=== Section Start ===
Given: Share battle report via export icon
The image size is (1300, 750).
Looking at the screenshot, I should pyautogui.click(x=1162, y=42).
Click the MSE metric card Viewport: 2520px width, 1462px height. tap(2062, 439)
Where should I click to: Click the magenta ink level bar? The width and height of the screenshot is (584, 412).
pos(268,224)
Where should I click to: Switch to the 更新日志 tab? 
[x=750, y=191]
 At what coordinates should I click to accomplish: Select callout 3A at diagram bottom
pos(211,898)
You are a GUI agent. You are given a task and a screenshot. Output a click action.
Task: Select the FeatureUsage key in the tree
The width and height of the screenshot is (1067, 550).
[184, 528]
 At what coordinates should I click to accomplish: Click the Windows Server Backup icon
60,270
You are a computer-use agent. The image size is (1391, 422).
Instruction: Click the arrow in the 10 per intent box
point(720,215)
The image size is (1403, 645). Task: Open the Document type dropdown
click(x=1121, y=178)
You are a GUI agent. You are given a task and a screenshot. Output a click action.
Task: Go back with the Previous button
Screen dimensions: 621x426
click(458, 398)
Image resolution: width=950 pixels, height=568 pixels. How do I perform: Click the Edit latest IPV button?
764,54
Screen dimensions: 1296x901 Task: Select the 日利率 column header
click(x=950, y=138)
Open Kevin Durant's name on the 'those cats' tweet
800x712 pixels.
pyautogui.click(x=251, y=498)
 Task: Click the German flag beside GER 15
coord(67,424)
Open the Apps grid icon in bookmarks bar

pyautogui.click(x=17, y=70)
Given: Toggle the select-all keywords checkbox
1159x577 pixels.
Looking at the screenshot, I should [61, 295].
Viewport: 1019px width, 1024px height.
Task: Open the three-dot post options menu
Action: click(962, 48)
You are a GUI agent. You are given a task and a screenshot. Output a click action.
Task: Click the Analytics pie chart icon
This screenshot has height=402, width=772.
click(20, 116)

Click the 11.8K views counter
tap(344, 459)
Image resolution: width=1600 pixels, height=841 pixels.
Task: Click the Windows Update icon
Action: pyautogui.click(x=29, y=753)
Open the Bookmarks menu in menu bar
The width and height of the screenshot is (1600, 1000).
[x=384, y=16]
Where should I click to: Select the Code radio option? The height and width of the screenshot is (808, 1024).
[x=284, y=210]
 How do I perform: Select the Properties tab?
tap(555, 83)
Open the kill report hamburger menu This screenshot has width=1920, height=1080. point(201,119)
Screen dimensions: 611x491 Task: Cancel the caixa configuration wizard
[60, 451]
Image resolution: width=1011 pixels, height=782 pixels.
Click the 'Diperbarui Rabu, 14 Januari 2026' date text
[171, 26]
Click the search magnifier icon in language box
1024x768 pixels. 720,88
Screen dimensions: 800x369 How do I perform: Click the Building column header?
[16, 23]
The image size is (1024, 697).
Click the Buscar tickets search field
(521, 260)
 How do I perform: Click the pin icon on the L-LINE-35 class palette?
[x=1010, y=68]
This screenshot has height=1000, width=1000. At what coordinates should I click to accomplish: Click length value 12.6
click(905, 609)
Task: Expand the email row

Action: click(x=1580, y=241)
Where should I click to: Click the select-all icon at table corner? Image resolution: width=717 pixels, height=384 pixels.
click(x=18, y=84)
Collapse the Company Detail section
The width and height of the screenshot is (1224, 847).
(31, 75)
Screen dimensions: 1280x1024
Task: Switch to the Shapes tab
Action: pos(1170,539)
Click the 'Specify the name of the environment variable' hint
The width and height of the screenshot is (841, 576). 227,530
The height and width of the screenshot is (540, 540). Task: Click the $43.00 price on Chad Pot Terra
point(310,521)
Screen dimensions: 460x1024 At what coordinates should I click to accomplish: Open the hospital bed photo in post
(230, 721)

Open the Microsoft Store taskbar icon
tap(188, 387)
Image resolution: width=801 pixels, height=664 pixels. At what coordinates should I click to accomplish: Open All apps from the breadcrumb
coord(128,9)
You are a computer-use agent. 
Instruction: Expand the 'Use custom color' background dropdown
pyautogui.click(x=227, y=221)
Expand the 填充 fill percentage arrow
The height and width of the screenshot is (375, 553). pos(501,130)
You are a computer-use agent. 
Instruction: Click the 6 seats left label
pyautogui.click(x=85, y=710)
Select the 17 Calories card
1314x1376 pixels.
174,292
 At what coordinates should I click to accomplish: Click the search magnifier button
=== Section End ===
Try it
Return every line from the entries that holds the string "report".

Answer for the task
Given: Share battle report via export icon
Open the kill report hamburger menu This screenshot has width=1920, height=1080. point(201,119)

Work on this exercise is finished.